Magician to teach youngsters gun safety
MARIETTA – Stop. Don’t Touch. Leave the area. Tell an adult.
Those four easy gun safety steps will be taught to students in Pre-K through third grade March 8 at the electrical workers Local 972 Union Hall in Reno.
Daryl Jones, owner of Gunstock Firearms and Training, is sponsoring the free Eddie Eagle GunSafe Program, which will teach children not whether guns are good or bad, but what to do if they encounter a gun and ways to ensure their safety.
“This is not a pro- or anti-gun agenda,” Jones said. “The most important thing is children being safe.”
Local magician Kerry Blair, who will perform during the program, said the nice thing about the program is that its focus is safety.
“It’s done from a safety standpoint, not a political standpoint,” he said. “There are no guns going to be present; the Eddie Eagle program requires that. It’s a good way to get the same message across to kids but in a slightly different manner than they might normally hear it.”
Blair said “there’ll be some oohs and ahhs” during his show, but it will also have a message.
“It’s all basically about kids being able to identify adults they can trust and to go to them for help rather than them hurting themselves or someone else,” he said.

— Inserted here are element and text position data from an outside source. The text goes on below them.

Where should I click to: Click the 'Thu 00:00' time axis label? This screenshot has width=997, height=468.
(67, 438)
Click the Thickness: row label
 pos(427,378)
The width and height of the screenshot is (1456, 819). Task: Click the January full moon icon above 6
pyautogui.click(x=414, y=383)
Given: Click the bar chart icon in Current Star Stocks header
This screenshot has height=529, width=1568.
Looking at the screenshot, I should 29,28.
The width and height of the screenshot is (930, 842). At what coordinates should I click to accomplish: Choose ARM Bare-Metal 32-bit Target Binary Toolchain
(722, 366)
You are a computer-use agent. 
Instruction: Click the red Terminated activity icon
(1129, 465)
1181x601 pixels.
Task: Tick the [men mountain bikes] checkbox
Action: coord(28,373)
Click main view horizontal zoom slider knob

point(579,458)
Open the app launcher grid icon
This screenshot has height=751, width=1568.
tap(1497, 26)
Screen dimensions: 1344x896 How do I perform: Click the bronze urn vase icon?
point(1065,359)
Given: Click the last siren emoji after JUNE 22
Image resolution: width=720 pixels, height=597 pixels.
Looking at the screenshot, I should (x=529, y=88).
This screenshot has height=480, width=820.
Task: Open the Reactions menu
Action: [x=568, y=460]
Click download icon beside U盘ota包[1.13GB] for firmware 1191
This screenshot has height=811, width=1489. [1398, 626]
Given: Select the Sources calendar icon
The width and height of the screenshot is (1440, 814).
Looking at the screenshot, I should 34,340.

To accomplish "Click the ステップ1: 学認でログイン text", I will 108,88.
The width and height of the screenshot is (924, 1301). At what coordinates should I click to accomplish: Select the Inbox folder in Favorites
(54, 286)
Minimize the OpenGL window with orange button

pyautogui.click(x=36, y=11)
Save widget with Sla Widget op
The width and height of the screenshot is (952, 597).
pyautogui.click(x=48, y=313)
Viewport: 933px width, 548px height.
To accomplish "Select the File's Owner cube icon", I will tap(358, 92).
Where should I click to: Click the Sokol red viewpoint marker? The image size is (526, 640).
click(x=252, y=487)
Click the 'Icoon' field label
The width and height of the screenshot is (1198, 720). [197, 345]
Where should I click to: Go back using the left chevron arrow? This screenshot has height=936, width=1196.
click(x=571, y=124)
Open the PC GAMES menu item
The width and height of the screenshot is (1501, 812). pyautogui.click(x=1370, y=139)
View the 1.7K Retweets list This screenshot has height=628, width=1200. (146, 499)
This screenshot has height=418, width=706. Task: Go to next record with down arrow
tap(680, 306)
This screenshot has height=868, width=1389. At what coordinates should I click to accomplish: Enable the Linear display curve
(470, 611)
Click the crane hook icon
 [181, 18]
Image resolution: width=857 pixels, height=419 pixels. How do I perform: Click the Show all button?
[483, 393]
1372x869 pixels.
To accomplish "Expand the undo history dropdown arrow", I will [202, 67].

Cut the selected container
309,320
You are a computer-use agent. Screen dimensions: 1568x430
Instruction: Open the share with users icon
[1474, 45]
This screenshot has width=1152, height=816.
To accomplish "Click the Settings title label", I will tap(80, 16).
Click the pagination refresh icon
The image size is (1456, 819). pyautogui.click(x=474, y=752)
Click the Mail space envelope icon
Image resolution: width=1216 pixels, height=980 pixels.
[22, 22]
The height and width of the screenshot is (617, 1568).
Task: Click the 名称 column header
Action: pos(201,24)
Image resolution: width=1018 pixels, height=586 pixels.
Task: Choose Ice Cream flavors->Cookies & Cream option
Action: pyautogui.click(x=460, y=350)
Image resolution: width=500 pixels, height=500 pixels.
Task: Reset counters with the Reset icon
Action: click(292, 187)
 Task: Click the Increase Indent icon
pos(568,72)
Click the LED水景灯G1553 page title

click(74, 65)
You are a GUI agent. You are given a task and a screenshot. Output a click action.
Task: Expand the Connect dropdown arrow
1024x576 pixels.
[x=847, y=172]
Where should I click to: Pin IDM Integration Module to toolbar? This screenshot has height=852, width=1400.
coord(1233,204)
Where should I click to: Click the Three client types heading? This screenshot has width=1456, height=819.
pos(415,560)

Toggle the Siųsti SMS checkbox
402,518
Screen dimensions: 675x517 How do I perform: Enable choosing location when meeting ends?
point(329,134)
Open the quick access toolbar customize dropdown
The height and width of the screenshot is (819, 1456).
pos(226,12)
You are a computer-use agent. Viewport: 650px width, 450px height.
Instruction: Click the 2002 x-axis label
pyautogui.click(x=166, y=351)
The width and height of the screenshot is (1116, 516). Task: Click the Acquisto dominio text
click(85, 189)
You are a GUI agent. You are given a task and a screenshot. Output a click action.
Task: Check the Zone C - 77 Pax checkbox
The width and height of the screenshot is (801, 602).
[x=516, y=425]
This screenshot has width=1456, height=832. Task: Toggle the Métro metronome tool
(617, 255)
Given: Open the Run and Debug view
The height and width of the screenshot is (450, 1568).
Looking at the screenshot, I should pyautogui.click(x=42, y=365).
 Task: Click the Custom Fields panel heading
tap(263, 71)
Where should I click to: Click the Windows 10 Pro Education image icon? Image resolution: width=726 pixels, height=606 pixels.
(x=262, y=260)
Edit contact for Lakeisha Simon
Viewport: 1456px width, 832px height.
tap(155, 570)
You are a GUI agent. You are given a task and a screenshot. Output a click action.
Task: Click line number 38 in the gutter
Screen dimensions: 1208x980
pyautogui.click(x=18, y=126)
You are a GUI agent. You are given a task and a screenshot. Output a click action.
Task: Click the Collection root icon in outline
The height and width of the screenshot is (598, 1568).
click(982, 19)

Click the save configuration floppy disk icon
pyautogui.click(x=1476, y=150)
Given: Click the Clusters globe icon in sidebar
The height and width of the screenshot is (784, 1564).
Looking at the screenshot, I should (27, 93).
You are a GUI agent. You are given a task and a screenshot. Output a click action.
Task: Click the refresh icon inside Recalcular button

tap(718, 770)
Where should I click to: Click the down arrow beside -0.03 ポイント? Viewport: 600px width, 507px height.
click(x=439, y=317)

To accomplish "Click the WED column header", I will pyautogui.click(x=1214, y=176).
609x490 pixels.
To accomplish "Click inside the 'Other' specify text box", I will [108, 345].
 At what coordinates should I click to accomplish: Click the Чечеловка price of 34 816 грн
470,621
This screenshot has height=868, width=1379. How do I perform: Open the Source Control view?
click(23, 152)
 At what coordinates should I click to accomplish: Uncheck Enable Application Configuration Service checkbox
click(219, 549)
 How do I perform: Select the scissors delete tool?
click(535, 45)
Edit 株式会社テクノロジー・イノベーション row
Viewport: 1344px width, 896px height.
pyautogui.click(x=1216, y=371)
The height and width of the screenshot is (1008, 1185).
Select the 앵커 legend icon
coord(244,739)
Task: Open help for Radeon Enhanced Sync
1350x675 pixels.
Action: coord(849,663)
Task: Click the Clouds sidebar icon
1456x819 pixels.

The four steps will teach children if they see a gun to stop and not touch it, leave the area to find an adult. They’re also taught what kind of adult to find.
“That’s where the safe and unsafe, good and bad comes in,” Jones said. “For an adult, are you going to tell your 13-year-old friend or are you going to find a parent, a police officer or teacher.”
Jones said the methodology is that if those four simple steps are repeated enough, children will remember them.
“The way I do all my classes is I do reinforcement,” he said. “The more times you repeat (something) the likely you are to instill it deeper.”
Jones said there will be coloring activities and possibly a message from the Washington County Sheriff’s Office.
Jones said the sheriff’s office would hopefully be there to distribute gun safe locks and offer the kid’s ID program, and also have the K-9 unit as a chance to let children “get to know their local law enforcement.”
“We’re hoping to have one or all of those events,” he said.
Jones said he is hoping to have a high turnout, in order to see if there is a need to have more programs like it in the future. He said after watching an Eddie Eagle with his child, who was 2 at the time, his son could repeat the entire message. He added that gun safety should be “first and foremost” for any parent and child.
“Just because there aren’t guns in your house…doesn’t mean (your child) won’t come across a firearm,” said Jones.